··· SOURCE MATERIAL

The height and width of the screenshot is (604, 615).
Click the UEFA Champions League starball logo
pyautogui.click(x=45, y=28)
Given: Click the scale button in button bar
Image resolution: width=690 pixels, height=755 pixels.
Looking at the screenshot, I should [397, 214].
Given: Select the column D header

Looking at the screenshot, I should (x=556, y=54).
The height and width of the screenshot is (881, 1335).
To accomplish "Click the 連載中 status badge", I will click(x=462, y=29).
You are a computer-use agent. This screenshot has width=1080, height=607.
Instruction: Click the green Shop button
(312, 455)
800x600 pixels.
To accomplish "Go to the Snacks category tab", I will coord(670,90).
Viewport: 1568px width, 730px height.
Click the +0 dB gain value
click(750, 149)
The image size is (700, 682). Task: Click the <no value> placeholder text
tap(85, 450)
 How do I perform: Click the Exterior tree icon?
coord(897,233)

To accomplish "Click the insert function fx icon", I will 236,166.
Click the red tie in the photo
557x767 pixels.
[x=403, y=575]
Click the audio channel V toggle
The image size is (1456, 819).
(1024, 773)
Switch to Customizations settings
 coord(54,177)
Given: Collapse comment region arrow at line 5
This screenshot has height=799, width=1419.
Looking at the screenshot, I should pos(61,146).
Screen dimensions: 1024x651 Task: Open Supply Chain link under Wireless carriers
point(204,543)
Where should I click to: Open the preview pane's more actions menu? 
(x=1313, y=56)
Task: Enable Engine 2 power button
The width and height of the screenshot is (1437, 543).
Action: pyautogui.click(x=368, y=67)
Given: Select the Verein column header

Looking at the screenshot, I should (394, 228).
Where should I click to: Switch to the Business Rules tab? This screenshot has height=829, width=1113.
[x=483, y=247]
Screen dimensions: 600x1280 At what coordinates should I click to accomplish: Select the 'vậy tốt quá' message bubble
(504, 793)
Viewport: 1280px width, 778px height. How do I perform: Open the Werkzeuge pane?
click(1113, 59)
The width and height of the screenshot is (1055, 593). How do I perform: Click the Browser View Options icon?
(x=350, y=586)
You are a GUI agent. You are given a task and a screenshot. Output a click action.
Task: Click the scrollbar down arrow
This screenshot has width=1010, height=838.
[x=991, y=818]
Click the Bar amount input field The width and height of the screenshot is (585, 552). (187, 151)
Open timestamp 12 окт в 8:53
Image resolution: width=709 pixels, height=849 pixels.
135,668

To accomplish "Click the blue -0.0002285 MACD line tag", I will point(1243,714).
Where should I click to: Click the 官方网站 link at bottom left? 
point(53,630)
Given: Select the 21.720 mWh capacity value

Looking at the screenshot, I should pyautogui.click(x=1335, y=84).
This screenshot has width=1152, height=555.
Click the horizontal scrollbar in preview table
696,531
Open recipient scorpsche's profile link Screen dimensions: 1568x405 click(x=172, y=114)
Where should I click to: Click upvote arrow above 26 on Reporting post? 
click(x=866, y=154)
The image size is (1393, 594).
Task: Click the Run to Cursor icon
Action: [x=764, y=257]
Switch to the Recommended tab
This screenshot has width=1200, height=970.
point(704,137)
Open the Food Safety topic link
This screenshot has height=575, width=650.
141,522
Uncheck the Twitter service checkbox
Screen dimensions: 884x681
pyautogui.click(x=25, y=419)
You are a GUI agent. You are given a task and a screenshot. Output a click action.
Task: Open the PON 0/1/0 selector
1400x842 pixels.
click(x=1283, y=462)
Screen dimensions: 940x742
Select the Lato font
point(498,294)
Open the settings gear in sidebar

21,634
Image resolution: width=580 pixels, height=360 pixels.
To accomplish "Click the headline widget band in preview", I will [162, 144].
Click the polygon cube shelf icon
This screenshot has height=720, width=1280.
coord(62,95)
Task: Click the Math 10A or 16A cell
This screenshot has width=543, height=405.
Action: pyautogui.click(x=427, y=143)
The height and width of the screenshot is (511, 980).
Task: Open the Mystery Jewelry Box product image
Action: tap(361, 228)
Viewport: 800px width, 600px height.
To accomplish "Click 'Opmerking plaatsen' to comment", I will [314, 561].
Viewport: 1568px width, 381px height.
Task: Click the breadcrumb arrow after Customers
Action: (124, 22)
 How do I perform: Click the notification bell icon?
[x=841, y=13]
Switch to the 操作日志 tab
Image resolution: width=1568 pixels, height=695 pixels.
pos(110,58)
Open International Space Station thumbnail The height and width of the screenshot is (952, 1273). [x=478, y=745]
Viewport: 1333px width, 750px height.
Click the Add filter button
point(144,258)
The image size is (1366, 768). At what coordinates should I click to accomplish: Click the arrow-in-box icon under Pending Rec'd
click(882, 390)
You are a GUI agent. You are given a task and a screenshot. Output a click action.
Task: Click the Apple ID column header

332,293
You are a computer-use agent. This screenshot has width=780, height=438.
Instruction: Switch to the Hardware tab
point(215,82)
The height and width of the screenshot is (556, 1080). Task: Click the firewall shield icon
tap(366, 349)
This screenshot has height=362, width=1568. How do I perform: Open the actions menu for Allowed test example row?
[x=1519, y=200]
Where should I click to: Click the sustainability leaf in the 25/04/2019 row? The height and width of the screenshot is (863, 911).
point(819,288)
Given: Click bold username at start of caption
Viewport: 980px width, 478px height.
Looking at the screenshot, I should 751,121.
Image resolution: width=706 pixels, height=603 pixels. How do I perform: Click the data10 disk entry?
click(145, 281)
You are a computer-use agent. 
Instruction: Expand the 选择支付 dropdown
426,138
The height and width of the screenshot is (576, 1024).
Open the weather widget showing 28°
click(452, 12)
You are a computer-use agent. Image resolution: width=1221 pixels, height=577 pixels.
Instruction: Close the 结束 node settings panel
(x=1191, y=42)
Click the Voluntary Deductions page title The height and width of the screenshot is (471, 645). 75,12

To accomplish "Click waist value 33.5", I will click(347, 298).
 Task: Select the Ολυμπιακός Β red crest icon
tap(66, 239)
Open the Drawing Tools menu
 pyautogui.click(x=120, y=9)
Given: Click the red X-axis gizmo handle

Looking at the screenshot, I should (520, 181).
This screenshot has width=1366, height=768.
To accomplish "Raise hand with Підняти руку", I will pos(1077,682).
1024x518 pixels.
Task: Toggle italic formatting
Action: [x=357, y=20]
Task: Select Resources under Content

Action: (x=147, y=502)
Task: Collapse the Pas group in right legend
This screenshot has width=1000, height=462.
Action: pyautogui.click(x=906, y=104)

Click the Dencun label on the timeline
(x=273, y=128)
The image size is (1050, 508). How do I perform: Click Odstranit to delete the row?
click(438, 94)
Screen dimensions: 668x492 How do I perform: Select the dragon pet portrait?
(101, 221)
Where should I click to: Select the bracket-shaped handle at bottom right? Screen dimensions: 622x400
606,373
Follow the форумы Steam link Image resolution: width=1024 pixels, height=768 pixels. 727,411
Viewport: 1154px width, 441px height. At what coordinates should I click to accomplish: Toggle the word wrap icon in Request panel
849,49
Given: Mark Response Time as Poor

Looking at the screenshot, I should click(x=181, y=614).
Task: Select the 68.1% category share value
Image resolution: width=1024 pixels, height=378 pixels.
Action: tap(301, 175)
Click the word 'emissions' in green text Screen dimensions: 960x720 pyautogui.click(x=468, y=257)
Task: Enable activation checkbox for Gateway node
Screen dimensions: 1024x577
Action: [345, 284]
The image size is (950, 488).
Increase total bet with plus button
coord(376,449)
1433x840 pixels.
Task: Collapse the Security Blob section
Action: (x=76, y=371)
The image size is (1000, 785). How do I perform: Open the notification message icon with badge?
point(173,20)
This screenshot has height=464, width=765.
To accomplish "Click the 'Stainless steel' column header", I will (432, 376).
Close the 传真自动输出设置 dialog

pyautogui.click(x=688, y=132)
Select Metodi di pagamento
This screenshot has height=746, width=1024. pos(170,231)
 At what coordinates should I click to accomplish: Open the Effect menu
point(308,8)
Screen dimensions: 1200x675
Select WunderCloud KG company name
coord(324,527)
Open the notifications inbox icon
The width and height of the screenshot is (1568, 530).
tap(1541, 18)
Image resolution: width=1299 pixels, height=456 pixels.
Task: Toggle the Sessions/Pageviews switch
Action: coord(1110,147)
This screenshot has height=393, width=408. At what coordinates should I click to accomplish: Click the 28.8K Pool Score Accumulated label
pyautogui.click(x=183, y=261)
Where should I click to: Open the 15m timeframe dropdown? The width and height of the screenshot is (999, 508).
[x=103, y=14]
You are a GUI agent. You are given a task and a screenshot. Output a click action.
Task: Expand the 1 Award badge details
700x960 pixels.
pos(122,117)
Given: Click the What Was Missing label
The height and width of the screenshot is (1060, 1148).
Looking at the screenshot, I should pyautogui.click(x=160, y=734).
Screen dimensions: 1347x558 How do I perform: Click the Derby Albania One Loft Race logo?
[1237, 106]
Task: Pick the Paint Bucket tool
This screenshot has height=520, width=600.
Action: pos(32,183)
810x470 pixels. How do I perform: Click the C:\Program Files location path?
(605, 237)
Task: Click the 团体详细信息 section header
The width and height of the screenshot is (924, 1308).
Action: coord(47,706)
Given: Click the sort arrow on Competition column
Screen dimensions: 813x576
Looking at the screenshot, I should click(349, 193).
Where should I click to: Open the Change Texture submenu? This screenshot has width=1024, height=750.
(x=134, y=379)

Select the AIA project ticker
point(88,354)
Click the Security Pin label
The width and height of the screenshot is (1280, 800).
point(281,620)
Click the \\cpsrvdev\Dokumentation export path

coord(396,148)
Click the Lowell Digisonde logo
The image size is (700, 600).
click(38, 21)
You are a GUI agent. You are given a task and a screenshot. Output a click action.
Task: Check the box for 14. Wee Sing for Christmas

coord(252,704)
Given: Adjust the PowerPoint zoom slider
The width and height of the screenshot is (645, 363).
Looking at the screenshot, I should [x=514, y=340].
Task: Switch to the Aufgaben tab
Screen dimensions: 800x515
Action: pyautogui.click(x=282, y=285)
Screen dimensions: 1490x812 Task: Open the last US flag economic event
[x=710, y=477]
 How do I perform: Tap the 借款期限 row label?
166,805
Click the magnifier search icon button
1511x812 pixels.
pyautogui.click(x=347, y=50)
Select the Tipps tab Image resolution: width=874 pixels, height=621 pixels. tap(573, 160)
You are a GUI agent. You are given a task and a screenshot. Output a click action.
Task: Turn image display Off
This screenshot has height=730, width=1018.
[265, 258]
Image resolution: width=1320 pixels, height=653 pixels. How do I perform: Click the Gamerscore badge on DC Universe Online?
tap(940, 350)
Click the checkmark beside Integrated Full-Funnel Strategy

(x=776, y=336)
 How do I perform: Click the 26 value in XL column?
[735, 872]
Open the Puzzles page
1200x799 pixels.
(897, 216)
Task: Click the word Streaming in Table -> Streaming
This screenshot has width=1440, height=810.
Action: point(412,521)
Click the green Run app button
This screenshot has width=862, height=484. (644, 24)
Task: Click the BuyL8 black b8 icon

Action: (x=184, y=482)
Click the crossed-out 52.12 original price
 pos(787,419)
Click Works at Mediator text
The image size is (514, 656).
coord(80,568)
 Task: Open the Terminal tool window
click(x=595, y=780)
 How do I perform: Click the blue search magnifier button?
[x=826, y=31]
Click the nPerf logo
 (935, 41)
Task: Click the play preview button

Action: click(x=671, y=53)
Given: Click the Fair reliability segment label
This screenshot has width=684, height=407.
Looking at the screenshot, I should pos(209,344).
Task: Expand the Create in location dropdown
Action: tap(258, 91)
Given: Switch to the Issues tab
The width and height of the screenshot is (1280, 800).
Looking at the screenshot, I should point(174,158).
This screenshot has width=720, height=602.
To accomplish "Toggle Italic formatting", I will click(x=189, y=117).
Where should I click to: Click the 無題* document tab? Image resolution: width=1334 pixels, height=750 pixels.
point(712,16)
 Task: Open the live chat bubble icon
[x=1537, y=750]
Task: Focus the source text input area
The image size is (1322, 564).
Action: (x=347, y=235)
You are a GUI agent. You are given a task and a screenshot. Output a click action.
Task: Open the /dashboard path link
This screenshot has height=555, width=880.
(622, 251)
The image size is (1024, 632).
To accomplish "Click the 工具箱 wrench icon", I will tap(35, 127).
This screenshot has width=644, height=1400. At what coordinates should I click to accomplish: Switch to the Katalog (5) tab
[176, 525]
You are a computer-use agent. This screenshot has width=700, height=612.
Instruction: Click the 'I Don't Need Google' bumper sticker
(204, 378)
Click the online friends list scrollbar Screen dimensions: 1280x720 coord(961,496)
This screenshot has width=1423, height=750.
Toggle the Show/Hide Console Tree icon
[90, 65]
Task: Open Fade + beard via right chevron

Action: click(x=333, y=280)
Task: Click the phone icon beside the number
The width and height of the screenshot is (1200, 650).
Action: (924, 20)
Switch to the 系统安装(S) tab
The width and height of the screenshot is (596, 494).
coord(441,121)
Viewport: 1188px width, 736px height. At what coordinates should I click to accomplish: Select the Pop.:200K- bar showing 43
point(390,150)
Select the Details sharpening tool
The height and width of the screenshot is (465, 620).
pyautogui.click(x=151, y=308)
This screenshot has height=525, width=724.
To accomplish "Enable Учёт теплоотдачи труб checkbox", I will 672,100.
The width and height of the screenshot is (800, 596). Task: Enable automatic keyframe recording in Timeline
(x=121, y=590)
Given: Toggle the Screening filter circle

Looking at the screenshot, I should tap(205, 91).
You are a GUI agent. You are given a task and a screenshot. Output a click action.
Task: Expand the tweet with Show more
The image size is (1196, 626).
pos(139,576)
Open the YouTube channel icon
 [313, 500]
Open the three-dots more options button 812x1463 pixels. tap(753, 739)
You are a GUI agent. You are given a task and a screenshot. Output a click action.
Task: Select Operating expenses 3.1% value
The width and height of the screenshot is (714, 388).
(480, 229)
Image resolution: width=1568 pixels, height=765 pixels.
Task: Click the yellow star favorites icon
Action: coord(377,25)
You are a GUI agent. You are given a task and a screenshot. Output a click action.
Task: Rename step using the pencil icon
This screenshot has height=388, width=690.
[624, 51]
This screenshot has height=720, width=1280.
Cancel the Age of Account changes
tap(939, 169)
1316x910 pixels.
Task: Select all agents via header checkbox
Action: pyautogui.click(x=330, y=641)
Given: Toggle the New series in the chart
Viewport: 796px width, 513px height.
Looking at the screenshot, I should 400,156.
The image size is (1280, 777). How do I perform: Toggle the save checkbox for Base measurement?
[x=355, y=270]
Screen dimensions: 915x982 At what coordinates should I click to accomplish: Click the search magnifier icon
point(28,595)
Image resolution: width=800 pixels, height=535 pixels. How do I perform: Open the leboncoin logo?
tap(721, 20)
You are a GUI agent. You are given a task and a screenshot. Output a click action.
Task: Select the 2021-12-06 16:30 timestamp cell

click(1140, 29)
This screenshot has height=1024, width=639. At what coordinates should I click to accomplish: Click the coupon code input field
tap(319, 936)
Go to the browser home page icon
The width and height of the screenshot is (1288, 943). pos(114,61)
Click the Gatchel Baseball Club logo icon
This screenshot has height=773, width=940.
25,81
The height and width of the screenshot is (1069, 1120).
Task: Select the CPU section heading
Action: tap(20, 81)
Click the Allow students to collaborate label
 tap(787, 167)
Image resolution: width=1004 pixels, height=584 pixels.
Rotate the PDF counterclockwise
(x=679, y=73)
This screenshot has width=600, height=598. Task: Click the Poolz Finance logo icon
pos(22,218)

······

All lines in the data above from the one with "The image size is (700, 600)." through the one with "Click the magnifier search icon button" must be repeated exactly, and no others.

- **FINISHED EXERCISE**
The image size is (700, 600).
click(38, 21)
You are a GUI agent. You are given a task and a screenshot. Output a click action.
Task: Check the box for 14. Wee Sing for Christmas

coord(252,704)
Given: Adjust the PowerPoint zoom slider
The width and height of the screenshot is (645, 363).
Looking at the screenshot, I should [x=514, y=340].
Task: Switch to the Aufgaben tab
Screen dimensions: 800x515
Action: pyautogui.click(x=282, y=285)
Screen dimensions: 1490x812 Task: Open the last US flag economic event
[x=710, y=477]
 How do I perform: Tap the 借款期限 row label?
166,805
Click the magnifier search icon button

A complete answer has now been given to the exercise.